Each Grantor also ratifies its authorization for the Collateral Agent to file in any relevant jurisdiction any initial financing statements or amendments thereto if filed prior to the date hereof.
The Collateral Agent is further authorized to file with the United States Patent and Trademark Office and United States Copyright Office (or any successor office or any similar office in any other country) such documents as it may determine to be necessary (or that the Collateral Agent in good faith after consultation with the applicable Grantor deems advisable) for the purpose of perfecting, confirming, continuing, enforcing or protecting the Security Interest granted by any Grantor, without the signature of such Grantor, and naming such Grantor or the Grantors as debtors and the Collateral Agent as secured party (with copies to be delivered to the Borrower with reasonable promptness after such filing).

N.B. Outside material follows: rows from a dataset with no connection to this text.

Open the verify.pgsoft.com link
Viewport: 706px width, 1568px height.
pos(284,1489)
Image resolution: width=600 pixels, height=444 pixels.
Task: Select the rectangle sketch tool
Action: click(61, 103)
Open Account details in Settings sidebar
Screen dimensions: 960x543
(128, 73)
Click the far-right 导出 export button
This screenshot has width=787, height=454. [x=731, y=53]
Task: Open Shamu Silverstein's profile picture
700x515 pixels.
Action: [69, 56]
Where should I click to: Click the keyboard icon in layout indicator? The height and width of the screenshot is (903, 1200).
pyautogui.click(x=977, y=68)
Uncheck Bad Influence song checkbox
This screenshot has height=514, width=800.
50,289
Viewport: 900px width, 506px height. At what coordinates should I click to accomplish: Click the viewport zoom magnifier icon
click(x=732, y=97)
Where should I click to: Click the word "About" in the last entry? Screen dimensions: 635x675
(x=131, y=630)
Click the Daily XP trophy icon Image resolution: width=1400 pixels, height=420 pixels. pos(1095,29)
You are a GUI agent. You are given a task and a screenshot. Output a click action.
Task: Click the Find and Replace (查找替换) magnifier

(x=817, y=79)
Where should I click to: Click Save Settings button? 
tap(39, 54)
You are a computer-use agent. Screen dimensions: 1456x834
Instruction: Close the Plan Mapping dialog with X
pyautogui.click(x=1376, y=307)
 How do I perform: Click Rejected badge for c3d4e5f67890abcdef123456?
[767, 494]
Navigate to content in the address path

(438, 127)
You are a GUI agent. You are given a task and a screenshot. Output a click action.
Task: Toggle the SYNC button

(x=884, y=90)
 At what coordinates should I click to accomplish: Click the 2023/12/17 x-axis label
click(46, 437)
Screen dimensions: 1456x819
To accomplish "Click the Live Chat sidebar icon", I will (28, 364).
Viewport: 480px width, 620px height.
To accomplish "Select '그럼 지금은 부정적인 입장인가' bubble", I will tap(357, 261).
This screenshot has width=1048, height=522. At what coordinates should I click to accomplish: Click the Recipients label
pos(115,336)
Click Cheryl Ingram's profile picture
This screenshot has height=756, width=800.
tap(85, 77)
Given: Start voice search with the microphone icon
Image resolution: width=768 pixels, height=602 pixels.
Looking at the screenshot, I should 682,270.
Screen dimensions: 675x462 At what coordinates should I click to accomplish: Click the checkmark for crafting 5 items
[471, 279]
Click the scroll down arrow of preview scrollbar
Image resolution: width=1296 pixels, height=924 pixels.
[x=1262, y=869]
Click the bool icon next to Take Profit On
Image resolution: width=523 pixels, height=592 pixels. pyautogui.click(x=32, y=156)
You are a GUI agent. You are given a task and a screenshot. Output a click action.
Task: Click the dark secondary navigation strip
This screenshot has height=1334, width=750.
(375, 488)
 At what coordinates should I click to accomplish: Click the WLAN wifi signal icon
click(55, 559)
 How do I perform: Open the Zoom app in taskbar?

(c) The Security Interest is granted as security only and shall not subject the Collateral Agent or any other Secured Party to, or in any way alter or modify, any obligation or liability of any Grantor with respect to or arising out of the Article 9 Collateral.
SECTION 4.02. Representations and Warranties. The Grantors jointly and severally represent and warrant to the Collateral Agent and the Secured Parties that:
(a) Each Grantor has good and valid rights in and title to the Article 9 Collateral with respect to which it has granted a Security Interest hereunder and has full power and authority to grant to the Collateral Agent the Security Interest in such Article 9 Collateral pursuant hereto and to execute, deliver and perform its obligations in accordance with the terms of this Agreement, without the consent or approval of any other Person other than any consent or approval that has been obtained and is in full force and effect or that is not required after giving effect to any applicable law.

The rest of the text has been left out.